WHAT IS BEING ASKED: Please output the line that contains "Click the 80%" and all later lines of the material, exactly, through the end.

PROVIDED RECORDS below:

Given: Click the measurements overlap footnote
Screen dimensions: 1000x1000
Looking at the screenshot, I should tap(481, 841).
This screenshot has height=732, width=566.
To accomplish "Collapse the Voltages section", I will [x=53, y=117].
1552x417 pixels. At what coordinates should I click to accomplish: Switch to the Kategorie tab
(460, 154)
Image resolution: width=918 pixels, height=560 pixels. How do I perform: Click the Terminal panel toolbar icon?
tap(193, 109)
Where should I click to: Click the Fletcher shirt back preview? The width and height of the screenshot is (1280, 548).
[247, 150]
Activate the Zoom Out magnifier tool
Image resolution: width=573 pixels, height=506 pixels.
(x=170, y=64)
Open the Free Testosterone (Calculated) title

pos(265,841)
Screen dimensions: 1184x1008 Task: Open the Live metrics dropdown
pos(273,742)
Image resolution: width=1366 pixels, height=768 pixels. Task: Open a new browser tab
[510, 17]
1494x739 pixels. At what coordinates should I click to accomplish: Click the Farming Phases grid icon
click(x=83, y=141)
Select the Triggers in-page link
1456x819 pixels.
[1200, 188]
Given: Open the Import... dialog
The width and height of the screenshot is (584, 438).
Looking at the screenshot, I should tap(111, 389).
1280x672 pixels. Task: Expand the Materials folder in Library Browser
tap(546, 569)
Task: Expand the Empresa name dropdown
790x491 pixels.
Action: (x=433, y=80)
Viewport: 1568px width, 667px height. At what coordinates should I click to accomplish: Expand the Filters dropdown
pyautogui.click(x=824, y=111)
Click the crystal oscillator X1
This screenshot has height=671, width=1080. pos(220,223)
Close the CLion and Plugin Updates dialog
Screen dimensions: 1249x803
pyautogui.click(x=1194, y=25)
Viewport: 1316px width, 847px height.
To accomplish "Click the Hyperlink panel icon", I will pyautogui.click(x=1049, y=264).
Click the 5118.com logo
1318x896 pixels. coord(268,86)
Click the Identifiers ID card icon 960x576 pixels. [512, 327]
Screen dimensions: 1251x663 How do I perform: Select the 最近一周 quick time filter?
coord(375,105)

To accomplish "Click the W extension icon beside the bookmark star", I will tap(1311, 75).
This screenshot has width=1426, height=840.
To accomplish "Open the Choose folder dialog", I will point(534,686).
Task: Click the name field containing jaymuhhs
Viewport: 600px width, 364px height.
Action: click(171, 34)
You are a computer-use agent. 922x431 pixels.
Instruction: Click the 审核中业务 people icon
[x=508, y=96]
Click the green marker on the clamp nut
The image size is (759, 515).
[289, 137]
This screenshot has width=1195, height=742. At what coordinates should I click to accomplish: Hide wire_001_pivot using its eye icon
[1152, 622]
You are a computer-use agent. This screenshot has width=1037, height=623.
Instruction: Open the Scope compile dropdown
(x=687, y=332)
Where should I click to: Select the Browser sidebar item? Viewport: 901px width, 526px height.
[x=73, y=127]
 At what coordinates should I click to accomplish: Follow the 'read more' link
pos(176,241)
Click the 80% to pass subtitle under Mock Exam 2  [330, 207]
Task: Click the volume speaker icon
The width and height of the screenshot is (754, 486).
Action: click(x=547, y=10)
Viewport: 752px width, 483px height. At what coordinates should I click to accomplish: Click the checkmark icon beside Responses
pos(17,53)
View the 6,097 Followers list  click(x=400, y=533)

End of PROVIDED RECORDS.

OUTPUT BELOW:
Click the 80% to pass subtitle under Mock Exam 2  [330, 207]
Task: Click the volume speaker icon
The width and height of the screenshot is (754, 486).
Action: click(x=547, y=10)
Viewport: 752px width, 483px height. At what coordinates should I click to accomplish: Click the checkmark icon beside Responses
pos(17,53)
View the 6,097 Followers list  click(x=400, y=533)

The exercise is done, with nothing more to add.